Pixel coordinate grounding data

# # #

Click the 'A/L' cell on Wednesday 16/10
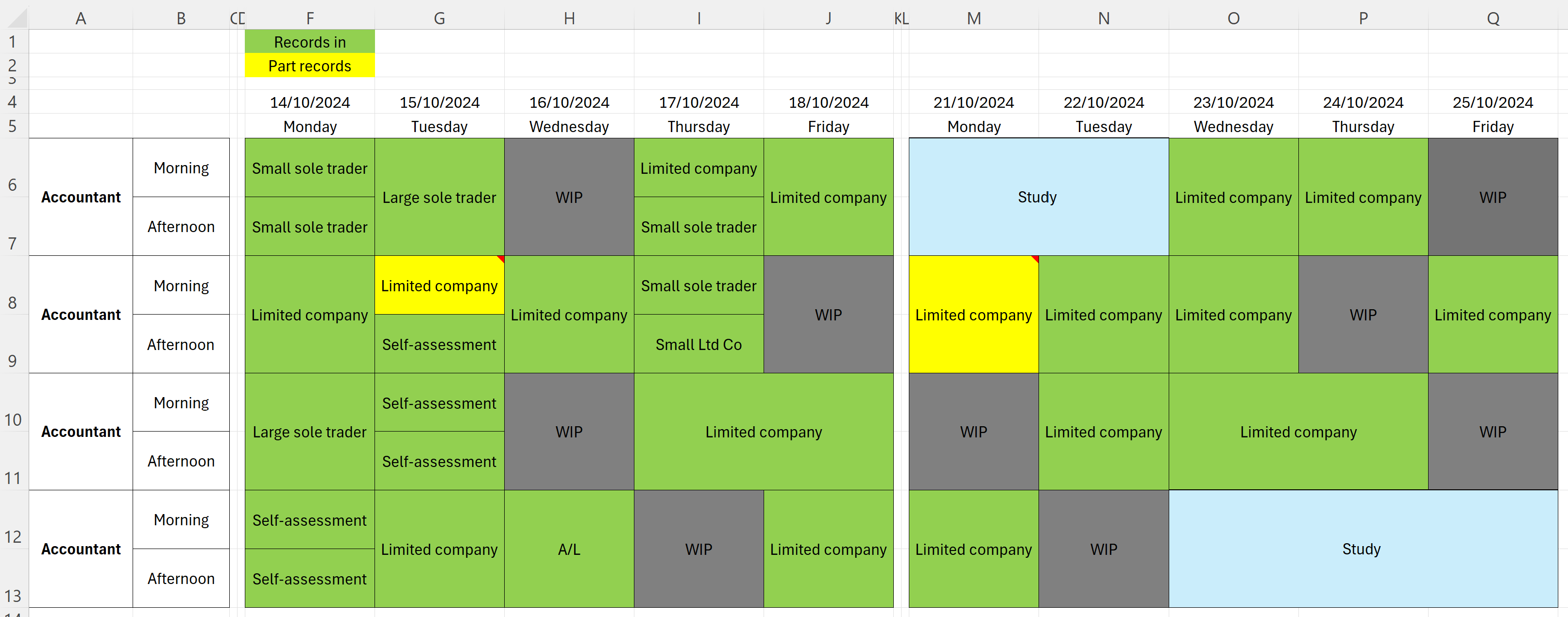This screenshot has width=1568, height=617. pos(568,550)
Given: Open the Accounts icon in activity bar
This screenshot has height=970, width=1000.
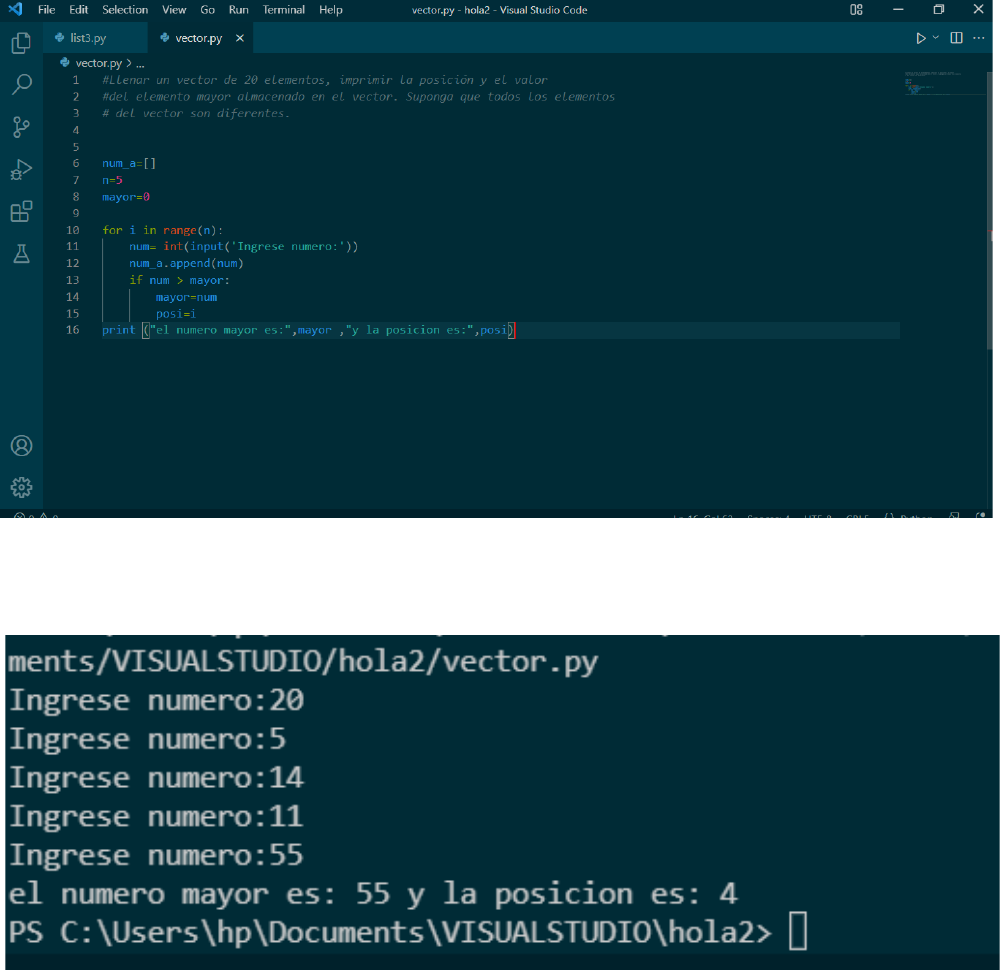Looking at the screenshot, I should tap(21, 446).
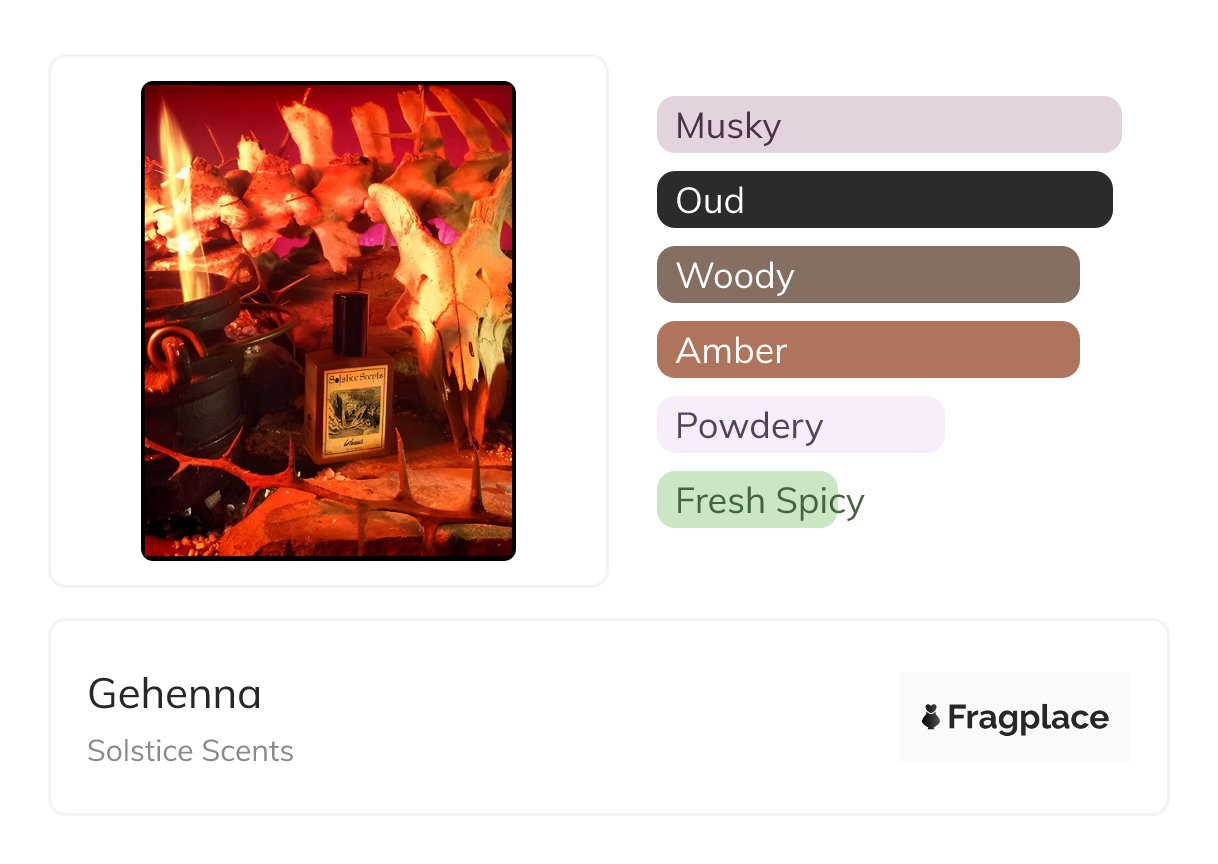Screen dimensions: 1218x864
Task: Open the Gehenna perfume photo
Action: [x=328, y=320]
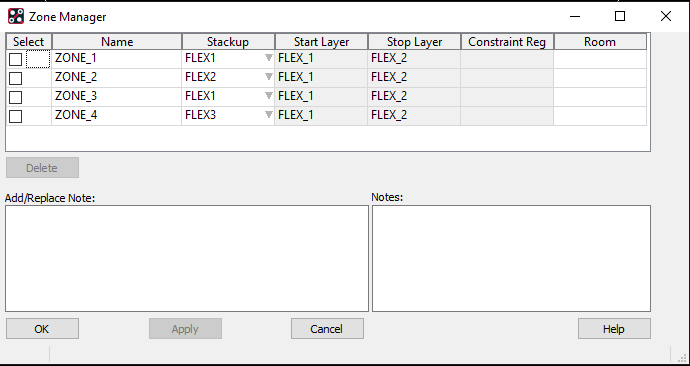Click the Stackup column header
The width and height of the screenshot is (690, 366).
click(228, 42)
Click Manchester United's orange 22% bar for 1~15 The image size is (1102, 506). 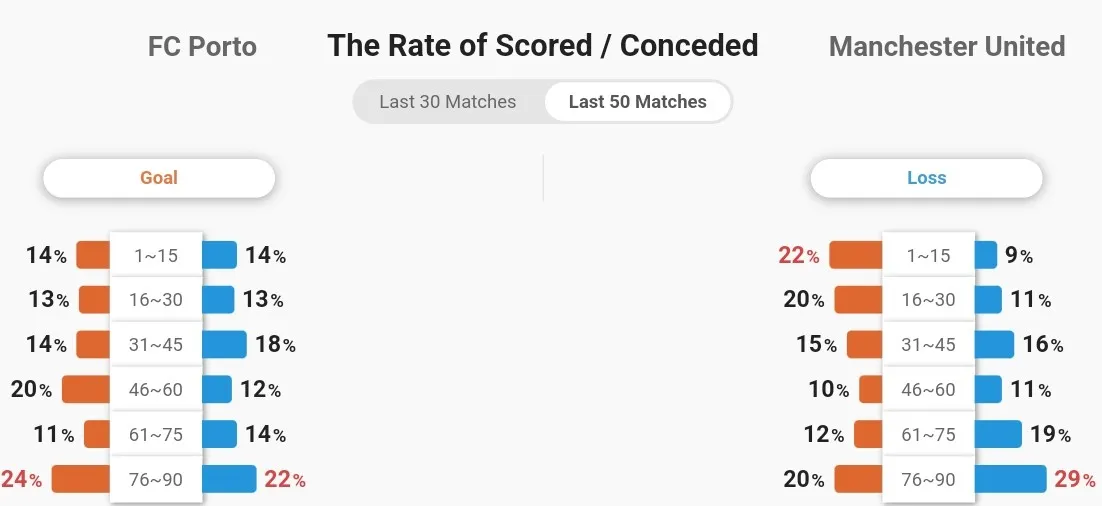click(x=856, y=255)

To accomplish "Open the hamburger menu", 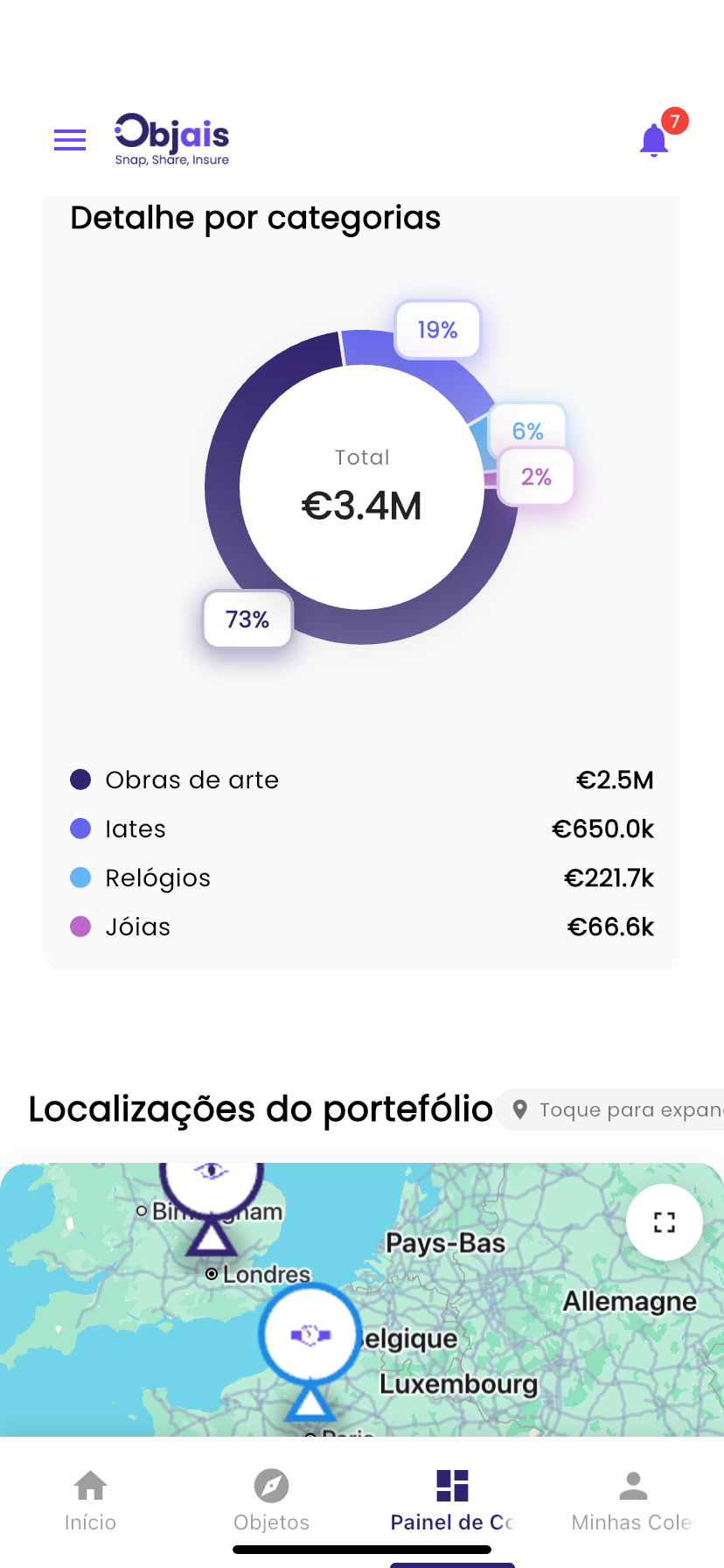I will click(70, 140).
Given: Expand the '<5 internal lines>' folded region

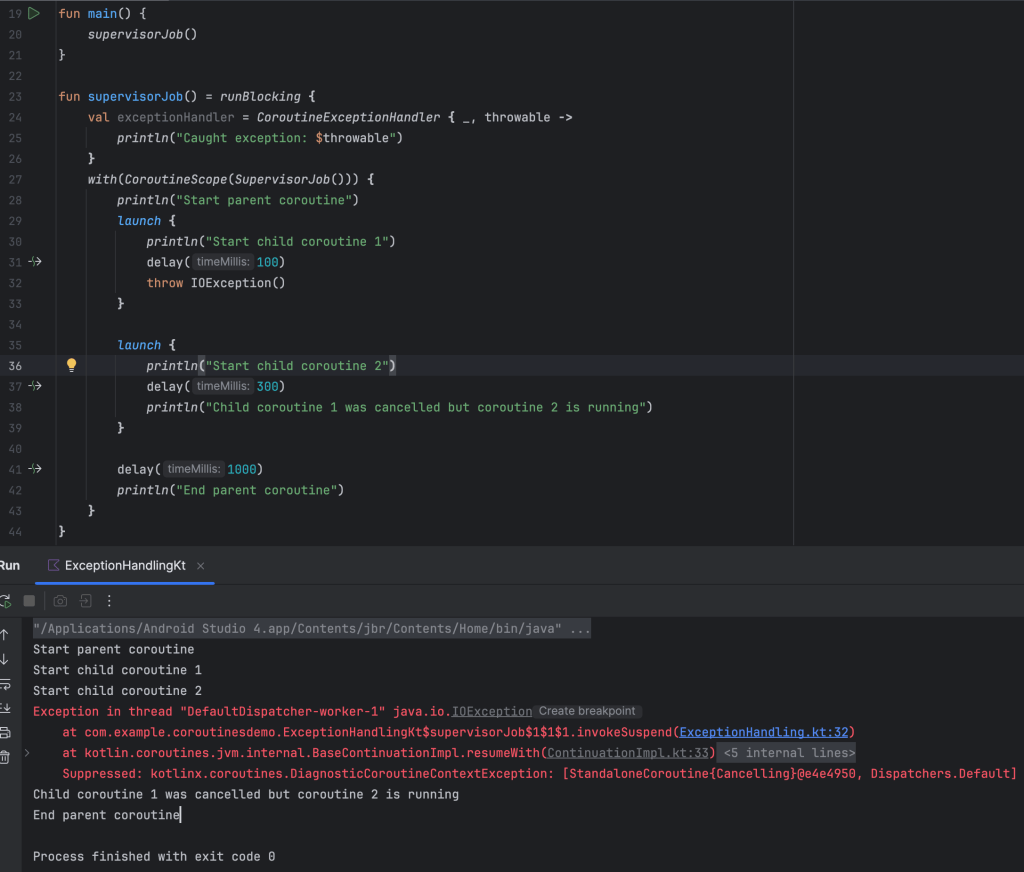Looking at the screenshot, I should [x=789, y=753].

# # #

*What is required:*
When the line containing "Given: Expand the" has been located, retype it and each line after it through the end of the records, excluding the pictures and adding nothing else.

*Solution:*
Given: Expand the '<5 internal lines>' folded region

Looking at the screenshot, I should [x=789, y=753].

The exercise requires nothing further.